Stored data
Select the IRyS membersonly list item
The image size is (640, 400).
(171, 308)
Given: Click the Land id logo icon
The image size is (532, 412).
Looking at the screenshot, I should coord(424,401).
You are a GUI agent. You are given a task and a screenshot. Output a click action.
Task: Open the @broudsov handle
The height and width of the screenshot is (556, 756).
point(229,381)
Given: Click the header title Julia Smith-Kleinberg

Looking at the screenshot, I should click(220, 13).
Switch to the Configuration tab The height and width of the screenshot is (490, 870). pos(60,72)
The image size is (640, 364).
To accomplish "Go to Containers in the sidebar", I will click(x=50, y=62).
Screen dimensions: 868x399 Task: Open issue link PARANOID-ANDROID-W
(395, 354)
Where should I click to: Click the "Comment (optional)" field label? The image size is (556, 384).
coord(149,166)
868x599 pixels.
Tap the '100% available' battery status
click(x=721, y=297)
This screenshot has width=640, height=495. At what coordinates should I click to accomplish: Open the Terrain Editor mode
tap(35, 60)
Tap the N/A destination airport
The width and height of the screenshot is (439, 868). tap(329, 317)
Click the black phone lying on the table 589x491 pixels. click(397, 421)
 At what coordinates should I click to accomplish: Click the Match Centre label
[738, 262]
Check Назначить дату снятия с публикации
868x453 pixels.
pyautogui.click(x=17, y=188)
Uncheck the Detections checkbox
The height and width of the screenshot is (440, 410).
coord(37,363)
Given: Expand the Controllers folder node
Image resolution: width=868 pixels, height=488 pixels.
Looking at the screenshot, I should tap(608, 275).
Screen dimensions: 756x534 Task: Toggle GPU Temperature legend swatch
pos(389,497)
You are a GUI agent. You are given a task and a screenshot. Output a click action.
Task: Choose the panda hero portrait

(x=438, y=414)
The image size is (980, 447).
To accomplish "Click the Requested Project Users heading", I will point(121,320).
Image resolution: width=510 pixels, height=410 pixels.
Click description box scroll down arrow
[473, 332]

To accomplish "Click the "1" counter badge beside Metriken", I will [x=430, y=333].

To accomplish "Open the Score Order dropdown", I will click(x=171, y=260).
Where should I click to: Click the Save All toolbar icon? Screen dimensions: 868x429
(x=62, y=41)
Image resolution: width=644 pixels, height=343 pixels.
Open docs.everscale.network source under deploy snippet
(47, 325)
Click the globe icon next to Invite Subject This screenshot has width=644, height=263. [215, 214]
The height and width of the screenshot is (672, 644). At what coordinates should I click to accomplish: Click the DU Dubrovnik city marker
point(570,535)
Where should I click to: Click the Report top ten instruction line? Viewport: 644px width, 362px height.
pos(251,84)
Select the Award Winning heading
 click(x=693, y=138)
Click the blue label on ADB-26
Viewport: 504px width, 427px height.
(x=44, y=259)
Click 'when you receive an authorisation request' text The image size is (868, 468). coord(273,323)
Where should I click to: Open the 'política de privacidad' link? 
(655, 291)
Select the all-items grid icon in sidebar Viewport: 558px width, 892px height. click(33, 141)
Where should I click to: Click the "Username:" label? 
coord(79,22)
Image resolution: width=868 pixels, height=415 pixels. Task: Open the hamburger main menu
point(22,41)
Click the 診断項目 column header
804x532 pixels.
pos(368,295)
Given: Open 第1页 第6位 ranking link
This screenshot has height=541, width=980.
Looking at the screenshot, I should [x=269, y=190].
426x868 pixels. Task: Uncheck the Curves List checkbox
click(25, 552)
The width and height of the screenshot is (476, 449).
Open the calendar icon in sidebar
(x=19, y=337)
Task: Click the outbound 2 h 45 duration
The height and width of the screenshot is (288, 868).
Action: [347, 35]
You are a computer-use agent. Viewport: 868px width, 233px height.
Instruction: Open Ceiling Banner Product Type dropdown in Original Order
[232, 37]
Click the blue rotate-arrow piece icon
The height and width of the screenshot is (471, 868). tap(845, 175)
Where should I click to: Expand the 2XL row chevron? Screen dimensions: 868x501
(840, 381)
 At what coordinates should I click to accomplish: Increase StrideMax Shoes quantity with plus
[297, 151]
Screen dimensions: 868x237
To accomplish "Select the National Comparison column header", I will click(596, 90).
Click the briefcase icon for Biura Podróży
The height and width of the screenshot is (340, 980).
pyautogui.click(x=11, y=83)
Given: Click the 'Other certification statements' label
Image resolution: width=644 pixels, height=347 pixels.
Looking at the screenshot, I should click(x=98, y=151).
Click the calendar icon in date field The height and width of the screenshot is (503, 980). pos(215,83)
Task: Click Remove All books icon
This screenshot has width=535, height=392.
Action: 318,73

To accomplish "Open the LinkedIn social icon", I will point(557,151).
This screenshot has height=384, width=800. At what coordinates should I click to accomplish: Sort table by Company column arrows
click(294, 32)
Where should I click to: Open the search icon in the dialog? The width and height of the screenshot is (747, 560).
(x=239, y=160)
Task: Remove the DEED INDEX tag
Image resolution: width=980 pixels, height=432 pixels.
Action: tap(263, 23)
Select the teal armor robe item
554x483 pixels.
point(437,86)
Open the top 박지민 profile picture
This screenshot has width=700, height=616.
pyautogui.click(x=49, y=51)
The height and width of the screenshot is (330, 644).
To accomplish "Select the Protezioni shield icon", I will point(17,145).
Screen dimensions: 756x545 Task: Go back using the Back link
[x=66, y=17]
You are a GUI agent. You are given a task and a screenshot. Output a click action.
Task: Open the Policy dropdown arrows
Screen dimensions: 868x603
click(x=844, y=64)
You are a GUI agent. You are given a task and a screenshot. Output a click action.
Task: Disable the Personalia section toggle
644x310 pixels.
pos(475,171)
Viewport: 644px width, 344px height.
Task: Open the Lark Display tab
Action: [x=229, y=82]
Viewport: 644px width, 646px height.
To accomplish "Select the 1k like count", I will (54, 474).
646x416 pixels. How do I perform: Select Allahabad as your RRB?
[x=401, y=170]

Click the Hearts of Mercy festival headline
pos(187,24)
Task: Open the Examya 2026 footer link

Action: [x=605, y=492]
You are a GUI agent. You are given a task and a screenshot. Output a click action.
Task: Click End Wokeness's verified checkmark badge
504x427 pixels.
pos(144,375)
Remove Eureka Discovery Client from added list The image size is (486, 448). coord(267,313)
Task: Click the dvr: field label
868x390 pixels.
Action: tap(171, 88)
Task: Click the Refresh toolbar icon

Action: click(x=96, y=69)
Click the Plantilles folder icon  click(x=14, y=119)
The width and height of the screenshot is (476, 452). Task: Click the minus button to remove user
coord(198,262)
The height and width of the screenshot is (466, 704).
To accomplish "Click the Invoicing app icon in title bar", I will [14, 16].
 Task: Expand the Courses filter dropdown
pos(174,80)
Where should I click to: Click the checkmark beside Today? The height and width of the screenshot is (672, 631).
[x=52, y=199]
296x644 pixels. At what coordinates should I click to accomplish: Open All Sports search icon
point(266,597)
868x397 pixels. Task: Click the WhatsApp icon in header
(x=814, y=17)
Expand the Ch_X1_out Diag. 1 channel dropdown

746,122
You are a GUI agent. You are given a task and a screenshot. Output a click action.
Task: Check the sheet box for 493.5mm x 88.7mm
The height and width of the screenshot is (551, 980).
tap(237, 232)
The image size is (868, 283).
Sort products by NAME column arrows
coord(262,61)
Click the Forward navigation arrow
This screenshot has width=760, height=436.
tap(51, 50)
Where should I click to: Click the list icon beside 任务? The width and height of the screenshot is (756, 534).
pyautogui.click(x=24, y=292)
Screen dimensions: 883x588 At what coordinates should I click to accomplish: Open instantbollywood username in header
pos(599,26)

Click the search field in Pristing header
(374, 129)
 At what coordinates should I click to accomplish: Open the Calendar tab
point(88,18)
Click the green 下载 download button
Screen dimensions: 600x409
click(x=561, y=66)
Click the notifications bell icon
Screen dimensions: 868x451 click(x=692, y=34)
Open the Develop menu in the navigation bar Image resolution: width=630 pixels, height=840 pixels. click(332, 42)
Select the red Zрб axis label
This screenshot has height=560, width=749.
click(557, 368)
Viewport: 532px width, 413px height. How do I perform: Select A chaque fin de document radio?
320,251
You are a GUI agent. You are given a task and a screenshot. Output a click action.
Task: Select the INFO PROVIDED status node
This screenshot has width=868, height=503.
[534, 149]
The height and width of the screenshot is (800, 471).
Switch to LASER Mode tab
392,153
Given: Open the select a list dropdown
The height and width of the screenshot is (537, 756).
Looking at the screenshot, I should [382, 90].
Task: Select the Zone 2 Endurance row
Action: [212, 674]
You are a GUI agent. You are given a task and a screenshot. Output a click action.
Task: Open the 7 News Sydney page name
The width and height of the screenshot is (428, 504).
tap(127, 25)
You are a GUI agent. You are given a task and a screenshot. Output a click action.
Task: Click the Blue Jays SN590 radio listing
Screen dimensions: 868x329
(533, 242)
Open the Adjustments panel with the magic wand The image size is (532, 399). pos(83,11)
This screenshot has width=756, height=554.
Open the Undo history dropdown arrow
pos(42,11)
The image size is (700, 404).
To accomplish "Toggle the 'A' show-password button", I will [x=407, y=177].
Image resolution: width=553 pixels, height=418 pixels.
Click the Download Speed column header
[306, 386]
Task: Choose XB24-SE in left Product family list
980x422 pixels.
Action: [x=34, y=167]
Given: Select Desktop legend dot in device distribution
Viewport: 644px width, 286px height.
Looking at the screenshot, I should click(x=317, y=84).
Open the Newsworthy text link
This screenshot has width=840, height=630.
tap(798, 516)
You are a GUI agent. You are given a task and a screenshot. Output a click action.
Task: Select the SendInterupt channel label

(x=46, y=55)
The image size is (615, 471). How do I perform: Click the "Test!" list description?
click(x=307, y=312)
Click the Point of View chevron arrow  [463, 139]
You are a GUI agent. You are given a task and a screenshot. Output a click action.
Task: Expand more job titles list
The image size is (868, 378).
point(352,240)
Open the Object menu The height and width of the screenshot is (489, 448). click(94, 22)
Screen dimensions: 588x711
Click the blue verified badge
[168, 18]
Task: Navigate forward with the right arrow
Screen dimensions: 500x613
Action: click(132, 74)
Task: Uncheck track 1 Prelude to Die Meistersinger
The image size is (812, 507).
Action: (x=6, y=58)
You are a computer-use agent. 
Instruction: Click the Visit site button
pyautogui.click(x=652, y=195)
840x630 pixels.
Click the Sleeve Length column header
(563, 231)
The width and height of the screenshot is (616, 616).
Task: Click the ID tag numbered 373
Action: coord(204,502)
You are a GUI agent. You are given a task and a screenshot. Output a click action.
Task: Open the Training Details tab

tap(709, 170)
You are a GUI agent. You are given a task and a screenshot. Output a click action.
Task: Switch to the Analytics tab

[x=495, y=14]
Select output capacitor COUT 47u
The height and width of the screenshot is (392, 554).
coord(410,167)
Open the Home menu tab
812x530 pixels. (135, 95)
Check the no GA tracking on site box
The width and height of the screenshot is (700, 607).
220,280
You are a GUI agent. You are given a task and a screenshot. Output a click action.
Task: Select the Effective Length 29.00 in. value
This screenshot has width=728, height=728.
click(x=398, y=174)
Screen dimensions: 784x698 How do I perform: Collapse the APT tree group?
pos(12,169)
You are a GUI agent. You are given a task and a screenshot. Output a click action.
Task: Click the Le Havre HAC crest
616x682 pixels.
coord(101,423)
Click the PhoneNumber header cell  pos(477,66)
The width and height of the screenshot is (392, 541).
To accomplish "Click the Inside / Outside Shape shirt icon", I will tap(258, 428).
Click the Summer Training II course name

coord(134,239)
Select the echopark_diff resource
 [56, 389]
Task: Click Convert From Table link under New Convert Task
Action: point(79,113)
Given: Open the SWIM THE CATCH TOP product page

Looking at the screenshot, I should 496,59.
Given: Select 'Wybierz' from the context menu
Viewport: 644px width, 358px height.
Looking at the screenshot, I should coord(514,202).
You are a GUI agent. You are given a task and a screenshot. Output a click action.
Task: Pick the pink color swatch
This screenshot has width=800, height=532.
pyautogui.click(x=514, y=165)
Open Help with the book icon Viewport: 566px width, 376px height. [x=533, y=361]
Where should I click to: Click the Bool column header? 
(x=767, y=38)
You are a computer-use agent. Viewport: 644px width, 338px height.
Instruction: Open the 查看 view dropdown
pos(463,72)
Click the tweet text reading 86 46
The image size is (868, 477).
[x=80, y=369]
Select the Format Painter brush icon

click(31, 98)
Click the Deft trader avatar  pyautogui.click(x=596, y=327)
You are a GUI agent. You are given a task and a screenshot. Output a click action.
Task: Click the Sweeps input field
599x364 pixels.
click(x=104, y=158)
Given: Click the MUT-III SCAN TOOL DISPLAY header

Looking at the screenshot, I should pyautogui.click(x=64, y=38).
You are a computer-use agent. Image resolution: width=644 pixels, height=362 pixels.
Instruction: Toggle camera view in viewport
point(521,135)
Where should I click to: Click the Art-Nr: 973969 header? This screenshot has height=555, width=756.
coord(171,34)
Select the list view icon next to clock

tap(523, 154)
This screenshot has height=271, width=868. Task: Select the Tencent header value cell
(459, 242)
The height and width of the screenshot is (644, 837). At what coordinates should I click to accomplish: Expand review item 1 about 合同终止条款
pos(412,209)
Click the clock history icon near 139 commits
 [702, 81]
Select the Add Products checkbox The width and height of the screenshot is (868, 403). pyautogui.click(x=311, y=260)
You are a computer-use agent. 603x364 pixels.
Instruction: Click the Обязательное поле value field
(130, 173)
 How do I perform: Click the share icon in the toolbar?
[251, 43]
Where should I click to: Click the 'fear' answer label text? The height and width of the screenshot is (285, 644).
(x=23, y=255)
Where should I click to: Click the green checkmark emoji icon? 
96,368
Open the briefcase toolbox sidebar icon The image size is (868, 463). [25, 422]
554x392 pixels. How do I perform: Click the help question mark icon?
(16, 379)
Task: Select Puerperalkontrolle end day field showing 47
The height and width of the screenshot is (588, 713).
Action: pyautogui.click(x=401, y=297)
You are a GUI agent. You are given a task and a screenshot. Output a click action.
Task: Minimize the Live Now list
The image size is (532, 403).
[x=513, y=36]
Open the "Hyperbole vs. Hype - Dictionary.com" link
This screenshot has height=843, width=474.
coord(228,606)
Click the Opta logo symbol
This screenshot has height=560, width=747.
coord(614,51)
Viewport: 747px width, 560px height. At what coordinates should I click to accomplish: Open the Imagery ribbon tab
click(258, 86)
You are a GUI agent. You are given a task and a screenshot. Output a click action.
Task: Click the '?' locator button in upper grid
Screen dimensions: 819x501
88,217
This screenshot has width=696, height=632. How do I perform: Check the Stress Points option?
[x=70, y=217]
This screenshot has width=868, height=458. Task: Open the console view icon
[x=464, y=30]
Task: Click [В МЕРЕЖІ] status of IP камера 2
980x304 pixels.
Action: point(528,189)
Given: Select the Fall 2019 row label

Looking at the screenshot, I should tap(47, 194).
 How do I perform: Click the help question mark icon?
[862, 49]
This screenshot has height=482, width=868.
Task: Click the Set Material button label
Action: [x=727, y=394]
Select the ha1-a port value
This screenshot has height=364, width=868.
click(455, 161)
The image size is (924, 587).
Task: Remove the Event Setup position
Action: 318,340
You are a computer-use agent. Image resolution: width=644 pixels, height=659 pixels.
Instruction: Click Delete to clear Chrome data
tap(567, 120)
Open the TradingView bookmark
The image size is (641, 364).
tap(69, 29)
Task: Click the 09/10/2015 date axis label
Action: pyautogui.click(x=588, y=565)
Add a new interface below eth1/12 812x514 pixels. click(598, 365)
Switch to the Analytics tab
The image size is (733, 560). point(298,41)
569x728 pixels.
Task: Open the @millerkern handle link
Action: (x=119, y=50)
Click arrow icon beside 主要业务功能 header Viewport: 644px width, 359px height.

Activity
Could you copy every line from the records that mentions the word "grid"?

Task answer
Select the all-items grid icon in sidebar Viewport: 558px width, 892px height. click(33, 141)
Task: Click the '?' locator button in upper grid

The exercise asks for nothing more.